Mr. Jenca said that, in a few days’ time, the third anniversary of the ceasefire that ended the last round of hostilities between Hamas and Israel in Gaza in 2014 will take place and added that, since then, the overall humanitarian conditions in Gaza have worsened, with the punishing measures taken against Gaza by the Palestinian Authority since April only adding to the crippling humanitarian effect on the population because of Israel’s closures. He called on Palestinian leaders to address the destructive consequences of these divisions.

The United Nations Children’s Fund (UNICEF) said it is extremely concerned about an appalling increase in the use of children, especially girls, as so-called “human bombs” in Northeast Nigeria. Since the beginning of 2017, 83 children have been used as human bombs, including 55 girls, most of them under 15 years old. This is already four times more than for all of last year. The agency said that children used as human bombs were above all victims, not perpetrators.

Boko Haram has sometimes, but not always, claimed responsibility for those attacks. According to UNICEF, the use of children in such attacks has a further impact of creating suspicion and fear of children released, rescued, or escaped from Boko Haram.
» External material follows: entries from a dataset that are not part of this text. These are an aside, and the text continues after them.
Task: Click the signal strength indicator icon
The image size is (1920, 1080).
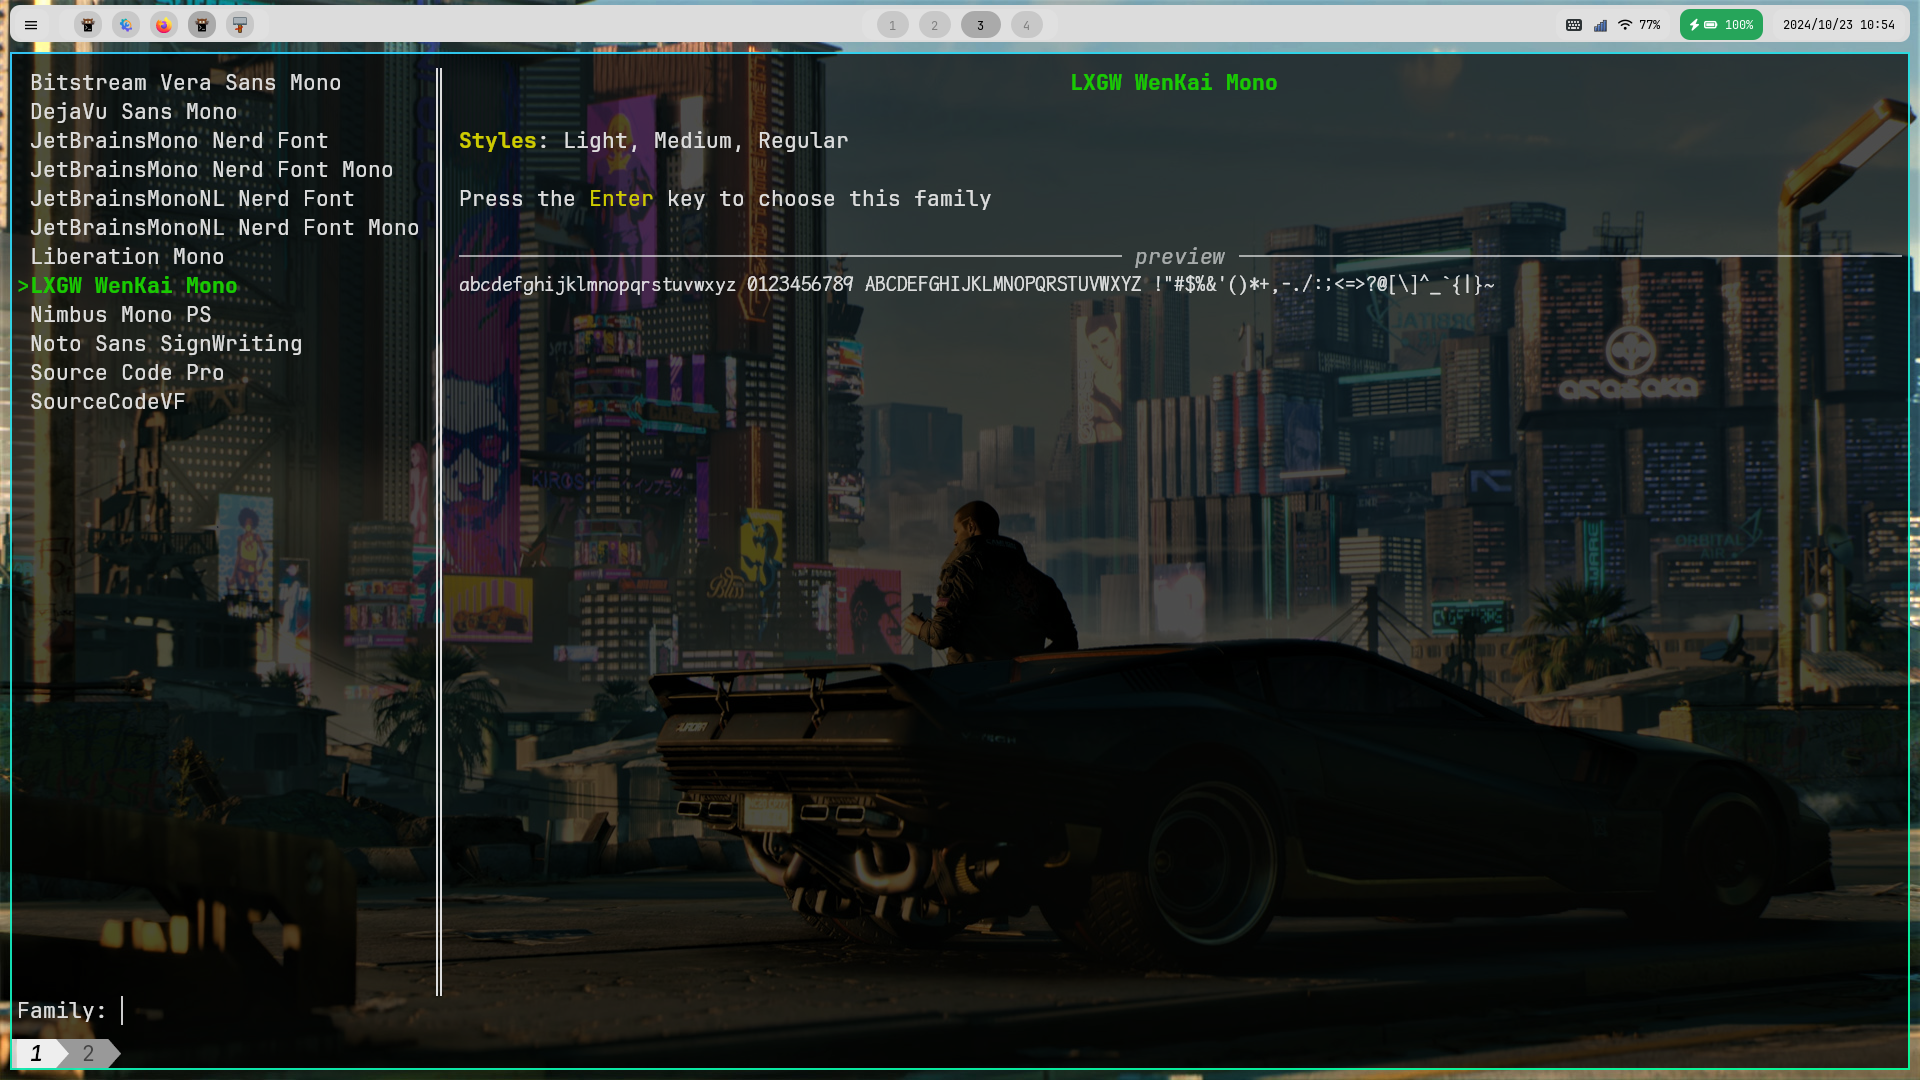Action: click(x=1600, y=24)
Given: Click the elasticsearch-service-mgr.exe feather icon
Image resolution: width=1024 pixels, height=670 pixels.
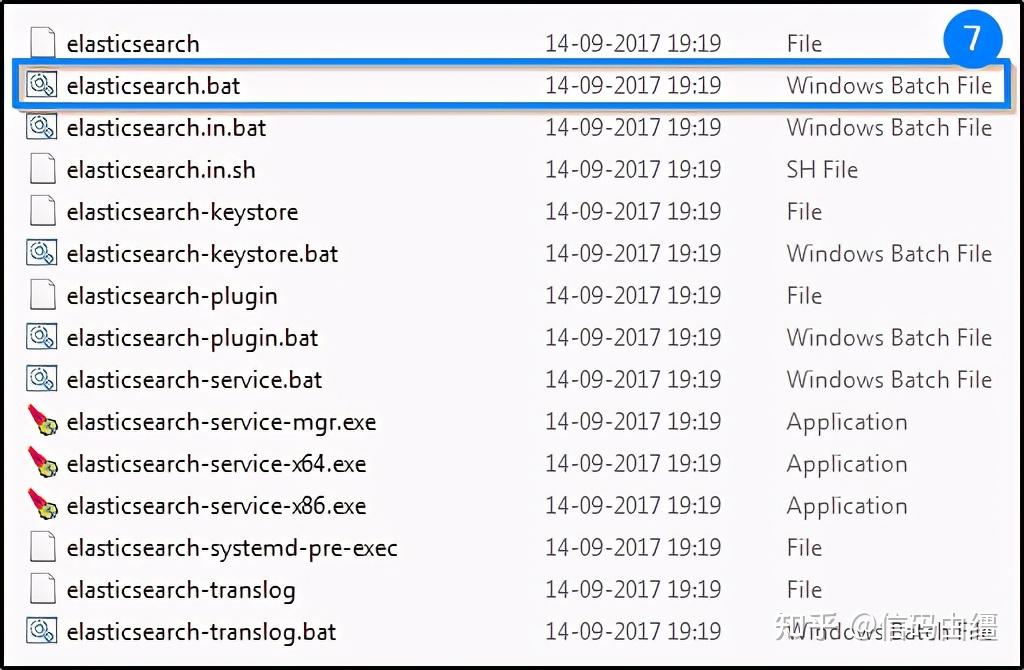Looking at the screenshot, I should tap(42, 421).
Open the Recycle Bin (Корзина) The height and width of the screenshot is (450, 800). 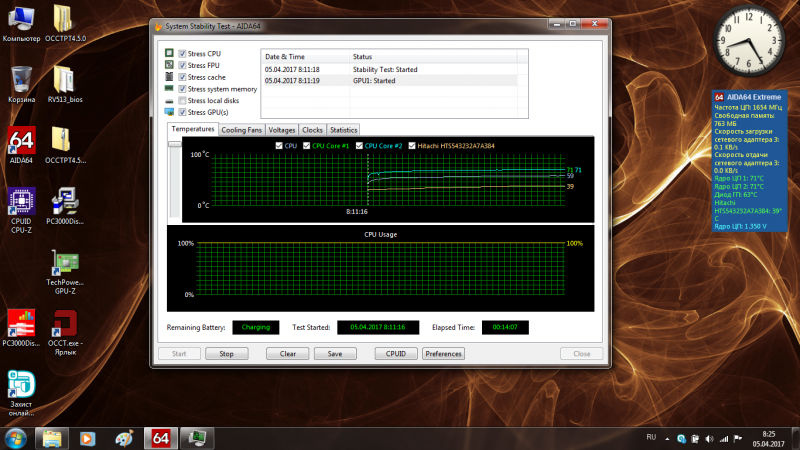coord(22,80)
The Office for the Coordination of Humanitarian Affairs (OCHA) says the situation in Ethiopia remains concerning, especially in the Somali region, where successive failed rains have exacerbated the already-critical food security situation. Extraordinary measures are required to address the ongoing crisis.
The fifth round of food distributions has reached 330,000 of the targeted 3.3 million people in the Somali region. The ongoing distributions are expected to be completed by mid-September.

A Deputy Humanitarian Coordinator, Pete Manfield, has also been deployed to Ethiopia as of today to support the ongoing relief operations in and to ensure a coordinated response in the Somali region.
Given the high number of people who are severely malnourished, a US$16 million programme will be put in place in selected districts of the Somali region to target children under five and pregnant and lactating mothers.

The Central Emergency Response Fund (CERF) has just released $10 million to support these efforts but fundraising efforts continue for the remaining $6 million needed for the programme.

The UN Human Rights Office today welcomed the news that former UN employee Erkin Musaev has been released by the Uzbek authorities, 11 years after he was arrested at Tashkent airport while travelling to a regional seminar.

Mr. Musaev, who was the country manager of a joint UNDP-European Union programme, was tried on three separate charges in 2006 and 2007 and received sentences of 15, 6 and 4 years respectively.

In 2008, the Working Group on Arbitrary Detention declared that he had not been tried fairly and that his detention was arbitrary. His case was subsequently taken up by other UN Special Procedures and the Human Rights Committee, as well as by three successive High Commissioners for Human Rights.

The current High Commissioner, Zeid Ra’ad Al Hussein, raised Mr. Musaev’s case in his meeting with President Shavkat Mirziyoyev when he made the first ever visit to Uzbekistan by a UN High Commissioner for Human Rights in May this year.

During that visit, he urged the authorities to release all political prisoners, some of whom – like Erkin Musaev – also received very long prison sentences after highly problematic trial processes.

Tomorrow is the International Day for the Remembrance of the Slave Trade and its Abolition.

The Day seeks to reflect on history in order to shed light on the fight against all forms of oppression and racism today.

In her message for the Day, UNESCO Director-General Irina Bokova said: “Ignorance is our enemy. Everyone must know the scale of the crime of the slave trade, the millions of lives broken and the impact on the fate of continents up to this very day. Everyone must be fully informed of the struggle that led to its abolition, so that together we can build societies that are fairer, and thus freer.”

The day is observed on the anniversary of the 1791 insurrection of enslaved men and women in the western part of the island of Santo Domingo, which, on proclaiming its independence became Haiti.